The call was hosted by White House Office of Public Engagement Director & Senior Advisor to the President, Cedric Richmond and featured White House Council of Economic Advisors Chair Cecilia Rouse.
Richmond explained how the Biden administration’s American Jobs Plan and American Families Plan are aimed at restarting the economy, growing the middle class, and helping small businesses succeed – none of which would be possible if parents can’t work due to a lack of access to child care. Rouse discussed how “investing in human capital creates a strong foundation on which to build – helps entrepreneurs, business owners, and workers feel confident.” This includes investments in child care that simultaneously supports families, providers, and businesses.
Through the American Families Plan, the president is proposing to provide a $225 billion investment to address the child care needs of families and providers, $200 billion to expand voluntary preschool access to all 3- and 4-year-olds, and a permanent extension of recent improvements from the American Rescue Plan to various tax credits, including to the Child and Dependent Care Tax Credit (CDCTC), among other provisions to help working parents and young children.

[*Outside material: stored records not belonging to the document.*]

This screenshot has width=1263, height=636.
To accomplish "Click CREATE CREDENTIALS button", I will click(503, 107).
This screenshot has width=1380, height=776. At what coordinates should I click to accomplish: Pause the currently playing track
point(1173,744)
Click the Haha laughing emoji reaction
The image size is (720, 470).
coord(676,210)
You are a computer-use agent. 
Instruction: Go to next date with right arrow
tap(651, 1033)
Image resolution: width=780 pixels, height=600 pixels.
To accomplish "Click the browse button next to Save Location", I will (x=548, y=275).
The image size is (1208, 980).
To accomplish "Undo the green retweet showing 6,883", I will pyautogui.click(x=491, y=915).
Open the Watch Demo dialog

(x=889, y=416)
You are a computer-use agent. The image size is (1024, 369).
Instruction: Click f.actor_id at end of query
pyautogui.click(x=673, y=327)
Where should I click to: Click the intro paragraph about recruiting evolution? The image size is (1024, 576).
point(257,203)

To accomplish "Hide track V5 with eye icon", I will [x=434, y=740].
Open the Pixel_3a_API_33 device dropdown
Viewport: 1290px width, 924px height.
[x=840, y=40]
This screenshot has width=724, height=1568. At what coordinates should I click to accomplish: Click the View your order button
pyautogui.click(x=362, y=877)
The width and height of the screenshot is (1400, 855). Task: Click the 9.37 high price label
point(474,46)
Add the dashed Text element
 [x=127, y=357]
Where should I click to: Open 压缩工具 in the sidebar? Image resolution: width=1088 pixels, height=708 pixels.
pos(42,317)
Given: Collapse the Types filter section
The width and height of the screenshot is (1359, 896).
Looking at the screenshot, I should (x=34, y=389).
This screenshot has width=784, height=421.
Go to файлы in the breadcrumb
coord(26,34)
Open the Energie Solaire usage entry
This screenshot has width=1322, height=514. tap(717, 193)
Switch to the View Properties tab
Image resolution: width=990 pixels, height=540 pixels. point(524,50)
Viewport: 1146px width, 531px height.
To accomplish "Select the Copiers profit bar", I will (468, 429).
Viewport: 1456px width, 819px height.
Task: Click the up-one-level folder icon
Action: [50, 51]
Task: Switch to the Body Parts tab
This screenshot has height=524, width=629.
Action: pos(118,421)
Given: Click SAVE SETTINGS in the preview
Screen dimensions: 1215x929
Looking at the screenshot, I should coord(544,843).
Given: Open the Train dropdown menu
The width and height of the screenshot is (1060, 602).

These investments and tax credits reinforce the benefits of a strong mixed delivery system that prioritizes parent choice, both in whether to utilize non-parental care, but also in determining the type and setting of care that best meets their needs.
Additionally, through the American Jobs Plan, the president has proposed $25 billion to address the nation’s crumbling and insufficient child care infrastructure and tax credits for businesses to build child care at places of work.